Why Make A Build System Architecture Agnostic?

Heterogeneous compute models are becoming more common. Arm based systems are getting deployed in data centers, and edge computing will continue to introduce a variety of HW platforms for computing. For SW projects to remain competitive, they will need to run in these new environments. Therefore it's important that a project's CI/CD loop is setup for heterogeneous computing environments.

Our Setup And Assumptions

The examples below were built on a Softiron Overdrive 1000. This machine has Quad-core A-57 aarch64 (Arm64) CPUs. Even though we are building on aarch64 HW, the modifications shown below will allow for building natively on other architectures as well.
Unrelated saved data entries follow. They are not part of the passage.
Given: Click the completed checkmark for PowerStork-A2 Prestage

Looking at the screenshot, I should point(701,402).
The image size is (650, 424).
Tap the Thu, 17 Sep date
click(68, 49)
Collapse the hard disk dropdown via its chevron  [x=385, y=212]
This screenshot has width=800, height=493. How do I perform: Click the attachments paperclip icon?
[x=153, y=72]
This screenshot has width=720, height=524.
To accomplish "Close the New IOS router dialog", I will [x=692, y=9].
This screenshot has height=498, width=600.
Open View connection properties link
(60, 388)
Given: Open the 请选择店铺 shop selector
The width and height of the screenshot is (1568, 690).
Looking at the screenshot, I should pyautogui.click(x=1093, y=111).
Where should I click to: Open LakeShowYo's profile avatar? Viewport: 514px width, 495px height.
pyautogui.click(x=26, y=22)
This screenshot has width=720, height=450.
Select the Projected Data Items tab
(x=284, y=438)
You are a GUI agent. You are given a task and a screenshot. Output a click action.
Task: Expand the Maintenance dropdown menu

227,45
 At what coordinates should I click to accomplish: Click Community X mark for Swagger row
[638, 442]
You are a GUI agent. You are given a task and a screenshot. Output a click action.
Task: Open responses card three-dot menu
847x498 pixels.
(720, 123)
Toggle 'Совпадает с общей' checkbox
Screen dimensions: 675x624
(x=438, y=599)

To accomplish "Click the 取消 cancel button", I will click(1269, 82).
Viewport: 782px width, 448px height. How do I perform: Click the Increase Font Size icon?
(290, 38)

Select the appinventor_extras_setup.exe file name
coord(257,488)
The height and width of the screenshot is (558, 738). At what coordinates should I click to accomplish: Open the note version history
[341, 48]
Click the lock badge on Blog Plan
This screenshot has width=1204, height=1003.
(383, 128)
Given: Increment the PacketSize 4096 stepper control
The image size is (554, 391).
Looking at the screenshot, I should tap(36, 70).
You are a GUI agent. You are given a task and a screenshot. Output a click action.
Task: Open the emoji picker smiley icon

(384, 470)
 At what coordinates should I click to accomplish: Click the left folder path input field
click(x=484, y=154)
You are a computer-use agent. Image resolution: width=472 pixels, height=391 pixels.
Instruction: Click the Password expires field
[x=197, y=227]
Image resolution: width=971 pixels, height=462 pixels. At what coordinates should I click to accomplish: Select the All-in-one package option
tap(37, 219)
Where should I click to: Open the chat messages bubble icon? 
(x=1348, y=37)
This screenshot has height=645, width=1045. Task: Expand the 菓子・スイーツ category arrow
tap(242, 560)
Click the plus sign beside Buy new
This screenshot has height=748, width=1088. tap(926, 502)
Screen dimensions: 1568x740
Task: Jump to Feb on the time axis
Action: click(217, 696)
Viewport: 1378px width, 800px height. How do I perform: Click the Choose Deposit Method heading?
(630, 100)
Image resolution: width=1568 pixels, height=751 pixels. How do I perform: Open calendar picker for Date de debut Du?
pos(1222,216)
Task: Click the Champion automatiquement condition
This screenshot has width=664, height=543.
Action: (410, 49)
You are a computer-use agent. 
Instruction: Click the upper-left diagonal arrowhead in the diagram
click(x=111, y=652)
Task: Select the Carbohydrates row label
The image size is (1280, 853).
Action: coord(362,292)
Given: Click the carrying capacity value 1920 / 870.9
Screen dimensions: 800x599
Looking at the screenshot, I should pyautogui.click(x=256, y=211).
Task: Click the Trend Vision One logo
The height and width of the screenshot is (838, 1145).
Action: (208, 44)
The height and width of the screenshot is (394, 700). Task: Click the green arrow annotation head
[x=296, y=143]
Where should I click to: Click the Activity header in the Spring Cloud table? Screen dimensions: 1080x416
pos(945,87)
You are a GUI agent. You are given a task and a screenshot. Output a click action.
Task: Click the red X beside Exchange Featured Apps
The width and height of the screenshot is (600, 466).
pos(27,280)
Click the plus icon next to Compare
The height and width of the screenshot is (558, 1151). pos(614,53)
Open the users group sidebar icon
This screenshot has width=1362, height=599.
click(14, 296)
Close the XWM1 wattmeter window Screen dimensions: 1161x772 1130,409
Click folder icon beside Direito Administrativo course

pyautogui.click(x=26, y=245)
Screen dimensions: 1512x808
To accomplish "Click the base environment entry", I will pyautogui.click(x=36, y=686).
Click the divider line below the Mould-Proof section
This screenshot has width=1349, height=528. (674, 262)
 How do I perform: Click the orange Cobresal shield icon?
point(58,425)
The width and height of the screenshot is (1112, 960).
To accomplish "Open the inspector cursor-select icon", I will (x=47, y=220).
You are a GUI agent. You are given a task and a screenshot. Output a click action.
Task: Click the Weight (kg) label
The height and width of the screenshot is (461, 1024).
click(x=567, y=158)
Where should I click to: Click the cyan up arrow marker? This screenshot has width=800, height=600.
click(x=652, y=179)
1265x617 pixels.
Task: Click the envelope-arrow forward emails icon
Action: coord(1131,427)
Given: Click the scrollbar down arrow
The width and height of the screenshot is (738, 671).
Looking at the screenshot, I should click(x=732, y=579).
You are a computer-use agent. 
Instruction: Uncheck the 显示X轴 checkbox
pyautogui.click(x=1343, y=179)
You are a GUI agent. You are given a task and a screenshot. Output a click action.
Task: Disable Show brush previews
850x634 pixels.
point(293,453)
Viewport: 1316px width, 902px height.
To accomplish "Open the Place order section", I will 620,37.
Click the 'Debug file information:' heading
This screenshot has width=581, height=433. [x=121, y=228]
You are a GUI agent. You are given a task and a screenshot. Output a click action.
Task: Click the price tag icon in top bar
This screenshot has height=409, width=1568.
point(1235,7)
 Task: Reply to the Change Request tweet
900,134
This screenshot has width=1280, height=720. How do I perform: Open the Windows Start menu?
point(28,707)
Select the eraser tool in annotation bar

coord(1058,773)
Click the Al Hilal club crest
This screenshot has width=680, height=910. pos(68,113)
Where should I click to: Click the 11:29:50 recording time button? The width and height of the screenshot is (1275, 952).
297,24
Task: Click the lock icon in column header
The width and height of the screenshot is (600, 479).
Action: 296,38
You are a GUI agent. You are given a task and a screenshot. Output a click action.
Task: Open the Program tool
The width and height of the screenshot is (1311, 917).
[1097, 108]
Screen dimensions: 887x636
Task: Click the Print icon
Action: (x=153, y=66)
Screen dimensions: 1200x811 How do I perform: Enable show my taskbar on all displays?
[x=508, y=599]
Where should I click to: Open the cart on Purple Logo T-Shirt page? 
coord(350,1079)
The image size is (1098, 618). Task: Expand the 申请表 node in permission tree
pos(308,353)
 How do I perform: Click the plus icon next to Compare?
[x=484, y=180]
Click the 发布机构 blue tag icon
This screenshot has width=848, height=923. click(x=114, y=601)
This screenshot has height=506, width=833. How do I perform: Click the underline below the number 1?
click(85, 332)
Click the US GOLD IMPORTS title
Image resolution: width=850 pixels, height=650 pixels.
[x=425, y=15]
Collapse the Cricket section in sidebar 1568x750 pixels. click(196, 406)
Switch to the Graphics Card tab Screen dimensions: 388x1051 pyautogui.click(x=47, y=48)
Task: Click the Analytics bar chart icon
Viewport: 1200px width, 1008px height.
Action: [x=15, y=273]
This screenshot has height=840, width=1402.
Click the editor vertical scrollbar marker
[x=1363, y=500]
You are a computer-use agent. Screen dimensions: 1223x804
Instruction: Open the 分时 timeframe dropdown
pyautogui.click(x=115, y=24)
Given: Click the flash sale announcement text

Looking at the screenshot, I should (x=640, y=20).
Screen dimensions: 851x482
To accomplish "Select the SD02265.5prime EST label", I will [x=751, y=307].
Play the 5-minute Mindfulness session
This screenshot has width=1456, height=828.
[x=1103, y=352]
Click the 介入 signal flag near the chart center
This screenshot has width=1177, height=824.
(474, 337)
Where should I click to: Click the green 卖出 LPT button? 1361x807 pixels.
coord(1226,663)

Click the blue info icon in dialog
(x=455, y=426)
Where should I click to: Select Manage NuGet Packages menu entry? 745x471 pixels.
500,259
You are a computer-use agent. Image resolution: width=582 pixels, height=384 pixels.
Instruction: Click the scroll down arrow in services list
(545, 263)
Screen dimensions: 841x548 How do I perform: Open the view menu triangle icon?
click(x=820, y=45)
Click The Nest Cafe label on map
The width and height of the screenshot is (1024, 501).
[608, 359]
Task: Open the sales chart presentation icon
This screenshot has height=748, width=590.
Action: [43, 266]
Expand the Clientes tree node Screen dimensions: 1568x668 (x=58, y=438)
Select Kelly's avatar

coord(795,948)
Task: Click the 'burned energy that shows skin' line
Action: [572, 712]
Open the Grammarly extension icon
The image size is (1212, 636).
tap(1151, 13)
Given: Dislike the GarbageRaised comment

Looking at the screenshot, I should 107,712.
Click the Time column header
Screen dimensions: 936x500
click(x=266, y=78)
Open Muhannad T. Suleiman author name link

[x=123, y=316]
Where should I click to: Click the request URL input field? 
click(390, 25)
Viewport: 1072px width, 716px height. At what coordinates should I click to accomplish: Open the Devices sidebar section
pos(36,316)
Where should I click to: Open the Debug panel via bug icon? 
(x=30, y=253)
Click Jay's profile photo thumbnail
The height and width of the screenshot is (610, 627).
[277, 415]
The code base used for the examples is Project Calico tag v3.1.1 which is available on GitHub. Project Calico currently doesn't support Arm based platforms (this is a work in progress), so it will make for good real-world examples. Last, understand that this post is not intended to provide comprehensive build instructions for Project Calico. We're just using this project to illustrate multi-architecture support concepts. Official build instructions can be found on GitHub.

What Is Project Calico?

Project Calico is a cloud networking solution. It creates a virtual network that spans a cluster to facilitate container communications. For this post, knowledge of overlay networks or Project Calico is not necessary. The focus will solely be on Project Calico's build system. If you are interested in learning more about overlays and Project Calico, these are discussed in Understanding And Deploying Overlay Networks.

Prereq: go-build

To build any of the Project Calico components, you will need Project Calico's containerized golang build environment. The go-build repo is located on the Project Calico GitHub page. This containerized golang environment will build for Arm without any modification to the existing instructions. It will produce a Docker image called calico/go-build tagged with latest-arm64. When building the Project Calico components, we tell Make to use this build environment by setting the Makefile's GO_BUILD_VER variable to latest-arm64.

Example 1: Typha

Clone the Typha repo and build it without modification using the command shown below. Notice the ARCH and GO_BUILD_VER variables are set.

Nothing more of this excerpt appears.